Proclamar Libertação – Volume 47
Prédica
: 2 Pedro 1.16-21
Leituras: Êxodo 24.12-18 e Mateus 17.1-9
Autoria: Erní Walter Seibert
Data Litúrgica: Último Domingo após Epifania
Data da Pregação: 19/02/2023

 

1. Introdução

Este Último Domingo após Epifania encerra um dos períodos do Ano Eclesiástico mais voltado à evangelização. Epifania significa manifestação. Nesse período, a igreja se dedica a meditar e a mostrar como Jesus se manifestou Salvador de todos. Na quarta-feira depois deste domingo, começa o período da Quaresma. O foco de atenção da igreja se move para meditar sobre os acontecimentos que levaram para a paixão e a morte de Jesus Cristo. Este, portanto, é um domingo de transição.
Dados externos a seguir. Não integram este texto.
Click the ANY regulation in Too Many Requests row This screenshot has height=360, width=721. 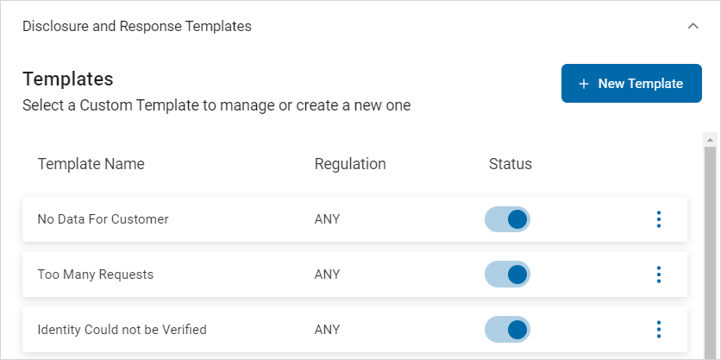point(327,275)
No Brasil, este domingo fica bem antes dos feriados de Carnaval. O domingo fica em meio a um feriadão. Muitos cristãos aproveitam a oportunidade para descansar e fazer algum passeio. Mas também há muitas igrejas e organizações cristãs que aproveitam os dias de feriado para fazer um retiro, quando vão se dedicar de forma especial ao estudo da palavra de Deus. A existência do Último Domingo após Epifania, no entanto, nem é tão lembrada. Além disso, muitos não compreendem bem o sentido da celebração da transfiguração. Não é tão comum nas igrejas de nosso país dar uma ênfase especial à glória de Deus e falar de sua importância. Na tradição ortodoxa oriental, essa é uma das grandes celebrações. No entanto, é possível fazer uma ligação entre alguns dias de retiro com a manifestação da glória de Deus que tanto os textos do evangelho, do Antigo Testamento e da epístola mencionam. Deus se manifestou de forma especial a Moisés, durante muitos dias, no deserto. Jesus se manifestou de forma especial, também num monte, a Pedro e mais dois discípulos. E, como o texto em destaque neste estudo mostra, Deus continua se manifestando em nossa vida e na sua Palavra de forma muito especial.

 

2. Exegese

A autoria dessa carta é atribuída a Pedro. Quase não há divergência sobre isso. Também é aceito que a carta foi escrita pouco tempo antes do martírio de Pedro, em Roma, em algum momento entre os anos 64 e 67 da era cristã. Pelo texto da carta, não é possível identificar definitivamente a quem ela estava inicialmente dirigida. Mas o propósito da carta é claro: o apóstolo Pedro quer exortar os cristãos, leitores de sua carta, a que, a partir do recebimento da graça de Deus, se dediquem a viver a vida cristã. Isso fica claro de maneira notável no bonito texto de 2 Pedro 1.5-8: Por causa disso, concentrando todos os seus esforços, acrescentem à fé que vocês têm a virtude; à virtude, o conhecimento; ao conhecimento, o domínio próprio; ao domínio próprio, a perseverança; à perseverança, a piedade; à piedade, a fraternidade; à fraternidade, o amor. Porque essas qualidades, estando presentes e aumentando cada vez mais, farão com que vocês não sejam nem inativos, nem infrutíferos no pleno conhecimento do nosso Senhor Jesus Cristo.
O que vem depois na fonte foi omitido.